127

The Java API for regular expressions states that \s will match whitespace. So the regex \\s\\s should match two spaces.

Pattern whitespace = Pattern.compile("\\s\\s");
matcher = whitespace.matcher(modLine);
while (matcher.find()) matcher.replaceAll(" ");

The aim of this is to replace all instances of two consecutive whitespace with a single space. However this does not actually work.

Am I having a grave misunderstanding of regexes or the term "whitespace"?

4
  • 2
    String has a replaceAll function that will save you a few lines of code. download.oracle.com/javase/1.5.0/docs/api/java/lang/String.html Commented Jan 19, 2011 at 2:05
  • 1
    It isn’t your misunderstanding, but Java’s. Try splitting a string like "abc \xA0 def \x85 xyz" to see what I mean: there are only three fields there. Commented Apr 11, 2011 at 15:15
  • 5
    Did you try "\\s+". With this you replace two or more spaces to one. Commented May 5, 2013 at 12:33
  • 1
    I've been wondering for over an hour why my \\s split is not splitting over whitespace. Thanks a million! Commented May 18, 2014 at 0:28

11 Answers 11

219

You can’t use \s in Java to match white space on its own native character set, because Java doesn’t support the Unicode white space property — even though doing so is strictly required to meet UTS#18’s RL1.2! What it does have is not standards-conforming, alas.

Unicode defines 26 code points as \p{White_Space}: 20 of them are various sorts of \pZ GeneralCategory=Separator, and the remaining 6 are \p{Cc} GeneralCategory=Control.

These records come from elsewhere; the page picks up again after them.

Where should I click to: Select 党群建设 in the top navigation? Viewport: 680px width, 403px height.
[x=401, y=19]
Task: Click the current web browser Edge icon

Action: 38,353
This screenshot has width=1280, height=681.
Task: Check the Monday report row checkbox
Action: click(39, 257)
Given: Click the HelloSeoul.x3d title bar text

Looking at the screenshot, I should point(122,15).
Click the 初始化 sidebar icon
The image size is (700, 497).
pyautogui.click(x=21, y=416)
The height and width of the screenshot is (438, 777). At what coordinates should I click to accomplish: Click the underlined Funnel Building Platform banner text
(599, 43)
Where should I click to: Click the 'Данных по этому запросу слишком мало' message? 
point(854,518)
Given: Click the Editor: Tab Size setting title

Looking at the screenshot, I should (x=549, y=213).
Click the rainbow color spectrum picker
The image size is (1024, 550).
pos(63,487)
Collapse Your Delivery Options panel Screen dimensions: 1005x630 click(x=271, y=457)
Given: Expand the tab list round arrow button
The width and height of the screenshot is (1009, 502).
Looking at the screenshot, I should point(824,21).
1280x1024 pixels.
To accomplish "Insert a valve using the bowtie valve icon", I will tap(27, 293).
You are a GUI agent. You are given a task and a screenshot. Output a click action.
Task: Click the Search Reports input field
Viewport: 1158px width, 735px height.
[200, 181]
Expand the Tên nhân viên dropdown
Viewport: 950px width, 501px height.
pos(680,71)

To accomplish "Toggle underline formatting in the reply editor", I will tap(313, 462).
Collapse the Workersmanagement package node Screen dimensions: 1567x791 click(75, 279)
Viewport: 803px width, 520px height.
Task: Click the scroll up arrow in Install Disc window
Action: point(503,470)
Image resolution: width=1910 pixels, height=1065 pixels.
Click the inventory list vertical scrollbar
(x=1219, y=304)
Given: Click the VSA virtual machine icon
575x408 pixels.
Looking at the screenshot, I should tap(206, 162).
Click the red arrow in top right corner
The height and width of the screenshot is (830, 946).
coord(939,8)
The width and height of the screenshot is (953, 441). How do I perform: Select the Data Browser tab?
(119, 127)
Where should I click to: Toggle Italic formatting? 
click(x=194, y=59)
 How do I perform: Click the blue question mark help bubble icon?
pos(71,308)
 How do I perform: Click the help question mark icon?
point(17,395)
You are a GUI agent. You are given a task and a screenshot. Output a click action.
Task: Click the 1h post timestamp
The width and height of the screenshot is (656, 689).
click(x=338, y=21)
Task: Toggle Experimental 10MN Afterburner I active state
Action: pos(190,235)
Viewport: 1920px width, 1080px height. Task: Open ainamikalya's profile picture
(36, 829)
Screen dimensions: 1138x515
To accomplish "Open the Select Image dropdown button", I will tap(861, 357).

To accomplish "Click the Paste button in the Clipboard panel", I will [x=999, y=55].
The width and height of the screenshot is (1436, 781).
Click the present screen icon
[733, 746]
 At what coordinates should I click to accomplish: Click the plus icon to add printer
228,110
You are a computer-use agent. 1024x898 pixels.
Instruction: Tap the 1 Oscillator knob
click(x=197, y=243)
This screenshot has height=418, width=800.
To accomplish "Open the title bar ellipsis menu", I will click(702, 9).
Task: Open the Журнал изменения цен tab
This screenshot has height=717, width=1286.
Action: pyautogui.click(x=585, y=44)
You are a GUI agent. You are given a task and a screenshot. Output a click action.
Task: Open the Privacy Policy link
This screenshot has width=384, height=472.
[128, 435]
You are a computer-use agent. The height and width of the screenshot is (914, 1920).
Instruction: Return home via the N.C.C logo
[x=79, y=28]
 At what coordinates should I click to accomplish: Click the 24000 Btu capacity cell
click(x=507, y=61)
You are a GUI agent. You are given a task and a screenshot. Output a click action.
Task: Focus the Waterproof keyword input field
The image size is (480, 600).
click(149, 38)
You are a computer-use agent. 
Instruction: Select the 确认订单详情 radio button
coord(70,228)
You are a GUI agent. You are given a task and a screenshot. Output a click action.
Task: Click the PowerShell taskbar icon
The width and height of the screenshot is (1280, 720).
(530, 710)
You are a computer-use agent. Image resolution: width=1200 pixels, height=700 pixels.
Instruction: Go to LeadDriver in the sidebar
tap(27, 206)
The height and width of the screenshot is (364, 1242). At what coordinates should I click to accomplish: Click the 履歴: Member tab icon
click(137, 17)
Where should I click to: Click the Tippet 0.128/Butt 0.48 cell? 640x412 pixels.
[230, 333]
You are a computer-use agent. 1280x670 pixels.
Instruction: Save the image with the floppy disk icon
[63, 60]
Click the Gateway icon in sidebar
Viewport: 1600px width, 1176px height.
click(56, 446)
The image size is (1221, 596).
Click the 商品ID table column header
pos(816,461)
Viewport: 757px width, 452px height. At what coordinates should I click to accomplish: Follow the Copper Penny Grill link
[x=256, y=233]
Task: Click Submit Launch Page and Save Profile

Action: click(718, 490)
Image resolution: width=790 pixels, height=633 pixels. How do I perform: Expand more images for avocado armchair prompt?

White space is a pretty stable property, and those same ones have been around virtually forever. Even so, Java has no property that conforms to The Unicode Standard for these, so you instead have to use code like this:

String whitespace_chars =  ""       /* dummy empty string for homogeneity */
                        + "\\u0009" // CHARACTER TABULATION
                        + "\\u000A" // LINE FEED (LF)
                        + "\\u000B" // LINE TABULATION
                        + "\\u000C" // FORM FEED (FF)
                        + "\\u000D" // CARRIAGE RETURN (CR)
                        + "\\u0020" // SPACE
                        + "\\u0085" // NEXT LINE (NEL) 
                        + "\\u00A0" // NO-BREAK SPACE
                        + "\\u1680" // OGHAM SPACE MARK
                        + "\\u180E" // MONGOLIAN VOWEL SEPARATOR
                        + "\\u2000" // EN QUAD 
                        + "\\u2001" // EM QUAD 
                        + "\\u2002" // EN SPACE
                        + "\\u2003" // EM SPACE
                        + "\\u2004" // THREE-PER-EM SPACE
                        + "\\u2005" // FOUR-PER-EM SPACE
                        + "\\u2006" // SIX-PER-EM SPACE
                        + "\\u2007" // FIGURE SPACE
                        + "\\u2008" // PUNCTUATION SPACE
                        + "\\u2009" // THIN SPACE
                        + "\\u200A" // HAIR SPACE
                        + "\\u2028" // LINE SEPARATOR
                        + "\\u2029" // PARAGRAPH SEPARATOR
                        + "\\u202F" // NARROW NO-BREAK SPACE
                        + "\\u205F" // MEDIUM MATHEMATICAL SPACE
                        + "\\u3000" // IDEOGRAPHIC SPACE
                        ;        
/* A \s that actually works for Java’s native character set: Unicode */
String     whitespace_charclass = "["  + whitespace_chars + "]";    
/* A \S that actually works for  Java’s native character set: Unicode */
String not_whitespace_charclass = "[^" + whitespace_chars + "]";

Now you can use whitespace_charclass + "+" as the pattern in your replaceAll.


Sorry ’bout all that. Java’s regexes just don’t work very well on its own native character set, and so you really have to jump through exotic hoops to make them work.

And if you think white space is bad, you should see what you have to do to get \w and \b to finally behave properly!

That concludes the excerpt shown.